Prolongez l'article sur l'opéra L'Autre Côté de Bruno Mantovani en reprenant juste après sa dernière phrase.

**Page:**
((
Strasbourg - Opéra National du Rhin

L’autre côté de Bruno Mantovani

Mantovani-Kubin : un premier opéra qui secoue

L'autre côté de Bruno Mantovani

L’un, né en Autriche en 1877, fut le peintre, dessinateur et écrivain de l’épouvante et du malheur, l’autre, né en France en 1974 est le plus jeune et le plus prolifique compositeur de sa génération. Alfred Kubin et Bruno Mantovani n’étaient pas à priori destinés à se croiser. Leur rencontre vient pourtant de donner naissance à un opéra qui secoue. Commande de l’Opéra National du Rhin, inscrit dans la programmation de Musica, le Festival des musiques d’aujourd’hui qui se tient chaque automne à Strasbourg, L’Autre Côté dévoile Kubin, artiste majeur peu connu en France et confirme l’immense palette de dons que les fées de la musique ont balancés dans le berceau du petit Mantovani. Un cas. Pas même 32 ans d’âge - il les fêtera le 8 octobre prochain - et déjà géniteur d’une œuvre abondante, jouant sur les registres les plus variés (cantates, musiques de chambre, musiques pour orchestre, pour instruments solistes, électroacoustique ou autre, pour piano, saxo ou percussions), joué dans les grandes maisons de musique, interprété par les plus grands tels Pierre Boulez. Réussissant cette performance rare, à son âge et dans ce métier-là, de vivre de son art.

Une dramaturgie à mettre en musique

Mantovani, le prolixe, n’avait pas encore abordé l’opéra. C’est chose faite grâce à François Regnault, dramaturge bien connu du monde du théâtre, qui lui fit lire l’unique roman d’Alfred Kubin, L’Autre Côté, terrifiante fantasmagorie sur un monde clos tenant du fascisme et de la secte. Mantovani, séduit par cette plongée en enfer, publiée en 1908 et charriant des hallucinations de notre temps, confia à Regnault le soin d’un tirer un livret. Progression rigoureuse, dialogues à la fois économes et puissants, le résultat a la carrure d’une vraie pièce de théâtre. Une dramaturgie à mettre en musique.
))
**Jeu d'enregistrements:**
((
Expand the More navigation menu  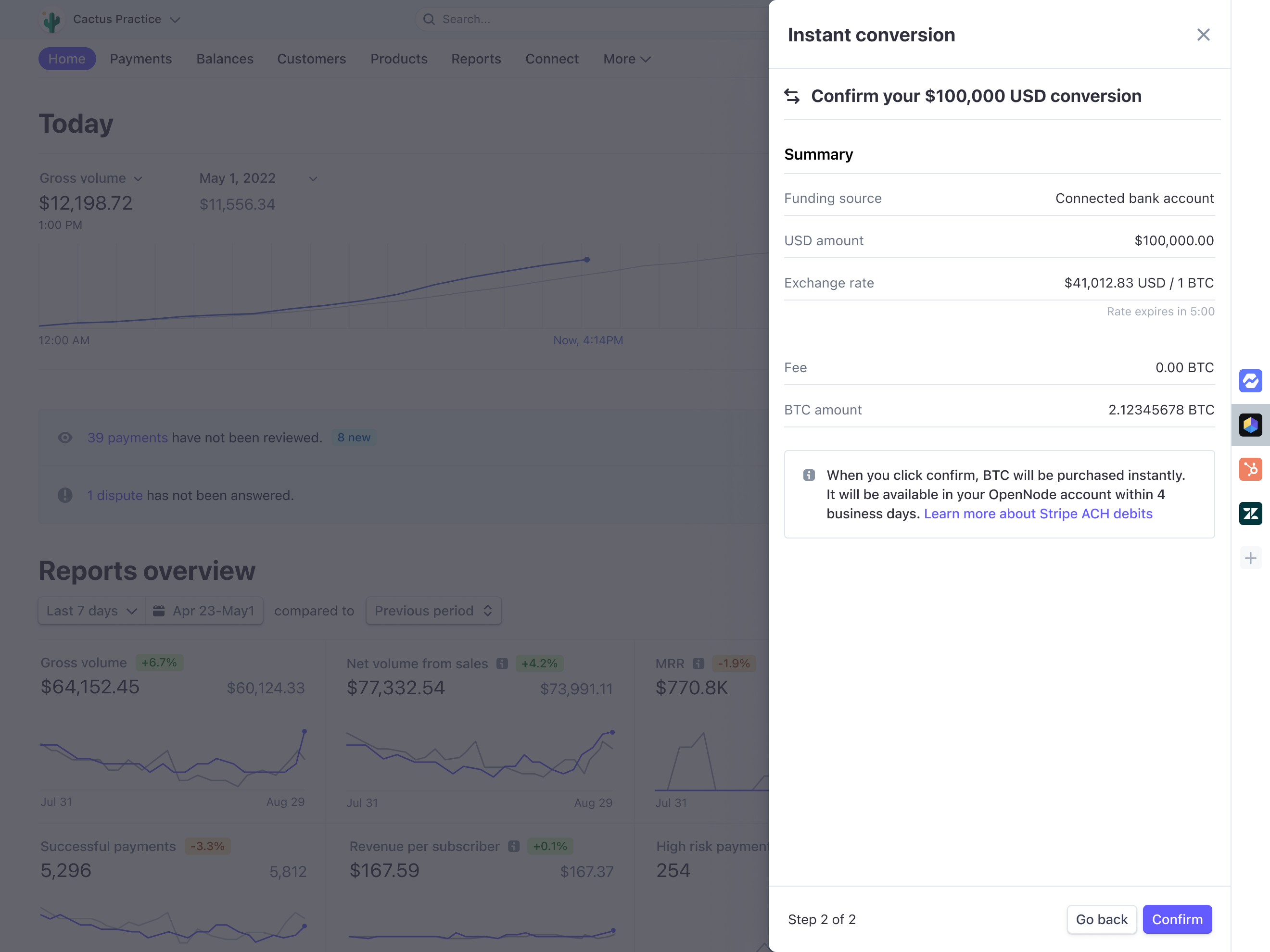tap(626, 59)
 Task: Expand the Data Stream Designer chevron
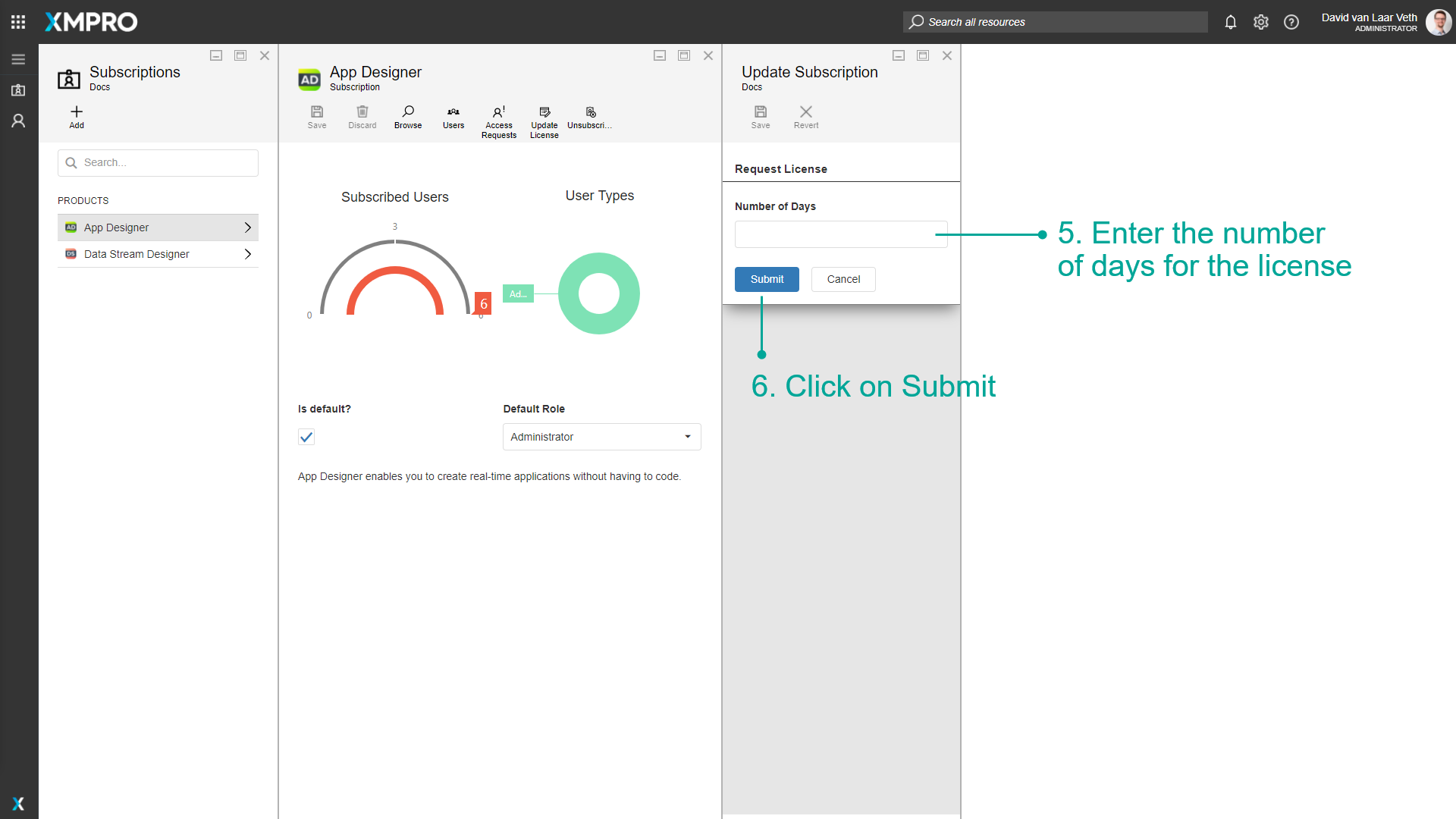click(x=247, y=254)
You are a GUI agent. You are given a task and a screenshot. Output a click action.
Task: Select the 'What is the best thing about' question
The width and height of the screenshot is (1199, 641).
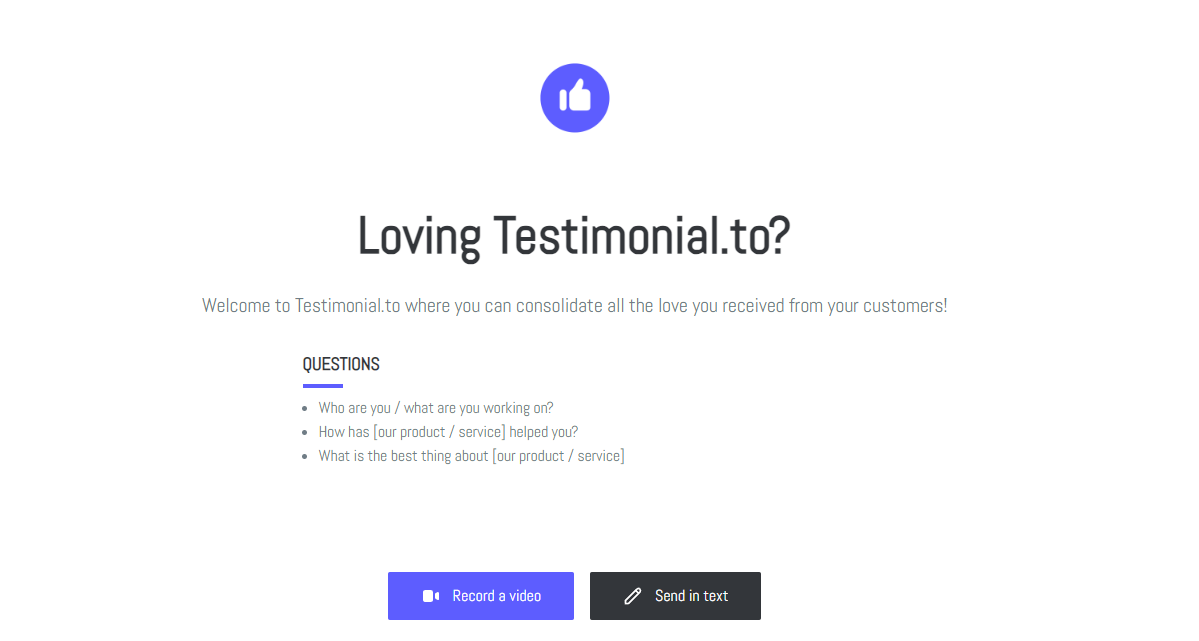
))
**Réponse attendue:**
Grisaille et poussières pour tout paysage

Qu’est donc cet Empire du Rêve auquel un mystérieux messager convie le peintre et dessinateur Kubin, personnage principal de L’Autre Côté qui porte le nom de son auteur ? Une autocratie née dans le lointain d’une lointaine Asie par un certain richissime Claus Patera, autrefois copain de classe du gentil Kubin. Un paradis promis qui se révèle antichambre de l’enfer, lieu improbable où s’entassent les relents de vieilles bicoques d’Europe et où erre une population en guenilles soumise au dieu autoproclamé Patera. Soleil, lune ou étoiles sont bannies d’un ciel uniformément glauque, grisaille et poussières pour tout paysage. Pas l’ombre d’une rébellion chez ces habitants habitués à marcher courbés, jusqu’à ce qu’apparaisse l’Ami Américain, un milliardaire qui s’institue, à coups de dollars et de discours, libérateur et défenseur des libertés. Car dans ce monde-là, tout s’achète...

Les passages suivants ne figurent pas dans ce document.